На обвинение в докучливости Люсьен после некоторой паузы ответил:

– Я очень боюсь быть докучным – со мною иногда это бывает, и в этом, сударь, я готов поверить вам на слово, – но я твердо решил не допускать никаких обвинений меня в республиканском образе мыслей; я хотел бы скрепить мое заявление ударом шпаги и был бы вам, милостивый государь, весьма обязан, если бы вы согласились скрестить свою шпагу с моей.

Слова Люсьена заставили встрепенуться всех этих молодых людей; вскоре Люсьена окружили человек двадцать офицеров. Поединок был неожиданной радостью для всего полка. Он произошел в тот же вечер около крепостного вала, в очень унылом и очень грязном закоулке. Дрались на шпагах; оба противника были ранены, но так, что государству не грозила опасность потерять ни одного из них. Люсьен получил основательный удар в правое предплечье. По поводу полученной раны он позволил себе пошутить, но неудачно, так как шутка никем не была понята. Его секундант, шокированный ею, осведомился, нужен ли он Люсьену, и, получив отрицательный ответ, оставил его одного.

Люсьен присел на камень; когда он захотел встать, у него не хватило сил, и вскоре он почувствовал себя дурно.

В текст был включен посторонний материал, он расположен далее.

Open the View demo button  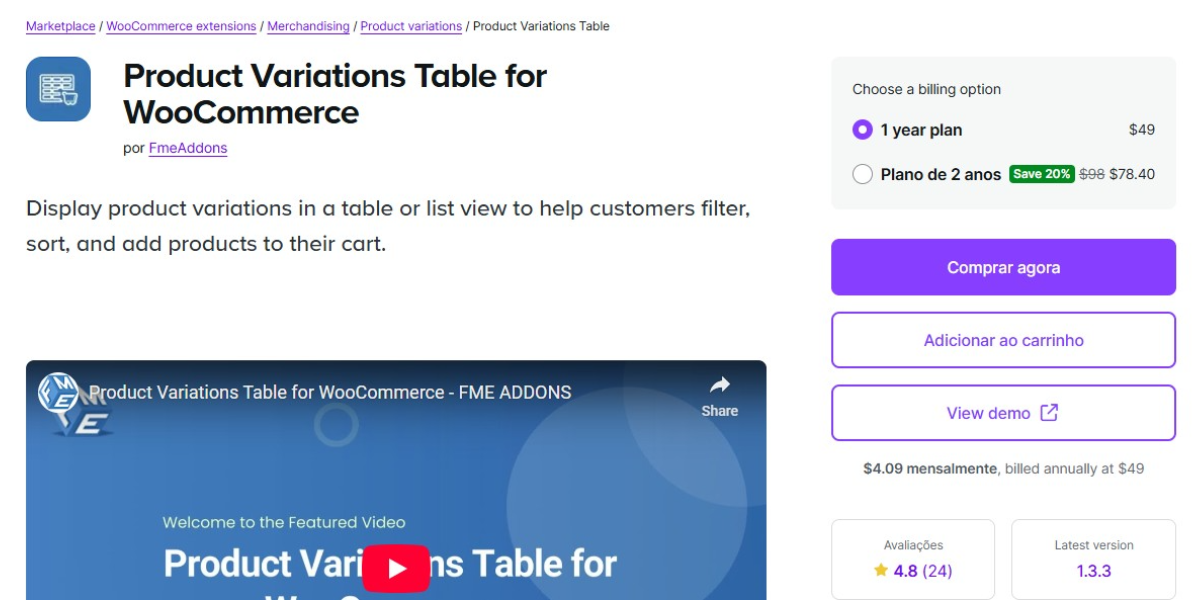click(x=988, y=413)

Было уже почти совсем темно. Из оцепенения, в котором он находился, его вывел негромкий звук где-то рядом; он открыл глаза; перед ним стоял какой-то улан, со смехом смотревший на него.

– Вот он, наш милорд, мертвецки пьяный, – говорил улан. – Что бы обо мне ни болтали, я пропиваю все свои деньги, но меня еще никогда не видали в таком состоянии. Черт возьми! У него и впрямь деньжат побольше, чем у меня, и если он тратит все на выпивку, он должен заряжаться основательнее, чем улан Жером Менюэль.

Люсьен глядел на улана, не имея силы произнести хотя бы слово.

– Вам трудно ходить, господин корнет; разрешите поставить вас на ноги?

Менюэль не позволил бы себе разговаривать таким языком с офицером, если бы тот не показался ему пьяным, но он от чистого сердца смеялся, видя, что «милорд», как называли Люсьена солдаты, не в состоянии держаться на ногах, и в качестве настоящего француза он был в восторге, что имеет возможность так обращаться к командиру. Люсьен посмотрел на него и, наконец собравшись с силами, произнес:

– Помогите мне, прошу вас.

Менюэль просунул свои руки корнету под мышки и помог ему встать на ноги. Почувствовав что-то влажное у себя на левой руке, Менюэль поглядел на нее: она была вся в крови.

– Если так, то присядьте, – предложил он Люсьену. Его голос был полон уважения и сердечности.

«Черт побери! Он не пьян, – подумал он, – он получил хороший удар шпаги».